Mardi, le directeur d'équipe à l'accent guttural a fait les comptes, et ils ne sont pas bons. "Le châssis en lui-même ne paraît pas cassé, a expliqué l'Italien à RacingNews365.com. On peut changer la structure latérale d'impact (à droite) mais il faut vérifier. Ferrari m'a dit que le moteur est OK, et les batteries aussi. Tout le reste est cassé ! Je pense que le coût est déjà assez élevé. La suspension est fichue, sauf l'avant gauche. Le reste est de la poudre de carbone. Je ne sais pas combien ça va coûter, mais sur ces voitures, entre la boîte de vitesses, la carrosserie, le radiateur… ça va faire entre un demi-million et un million d'euros."
Malheureusement, Mick Schumacher n'en est pas à son coût d'essai. L'an dernier, il avait fini en tête d'un triste classement établi par Sky Allemagne, celui du pilote ayant occasionné le plus de dégâts pour son équipe. Avec 4.212.500 euros, il avait devancé Charles Leclerc (4.046.000) et Max Verstappen (3.889.000). Dans ce total figuraient, entre autres, les fracas de son accident au virage n°21 du premier Grand Prix d'Arabie saoudite de l'histoire, à Djeddah…

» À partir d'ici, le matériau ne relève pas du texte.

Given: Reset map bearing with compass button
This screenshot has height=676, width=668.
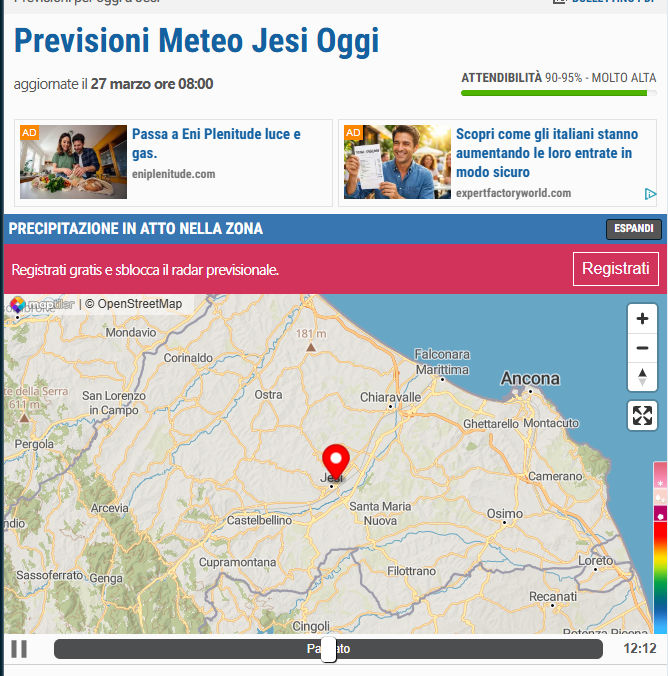Looking at the screenshot, I should click(x=642, y=377).
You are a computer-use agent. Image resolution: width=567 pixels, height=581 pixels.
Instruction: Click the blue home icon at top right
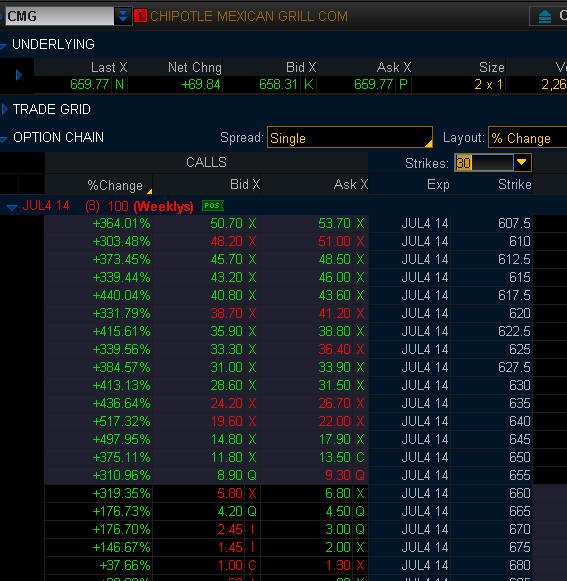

En 2021, Haas avait bien été la seule équipe - en dehors de la Scuderia qui entretient l'idée qu'il courra un jour pour elle - à voir des progrès significatifs en piste. Pour nous aider à patienter, le fils de Michael rappelait qu'il s'était révélé en Formule 3 européenne et en Formule 2 à chaque fois dans sa seconde saison dans la catégorie. Sûr de son destin, humble dans ses propos, il continuait à communiquer comme un champion. Très difficile d'accès pour les médias, répondant la plupart du temps en anglais à des questions en français, alors qu'il a suivi des études dans un lycée français en Suisse, Mick Schumacher avait toujours été protégé jusque-là - peut-être l'influence de sa manager Sabine Kehm, ex-attaché de presse puis manager de son père - et il s'est longtemps plu à entretenir une part de mystère. Qu'il est grand temps pour lui de lever.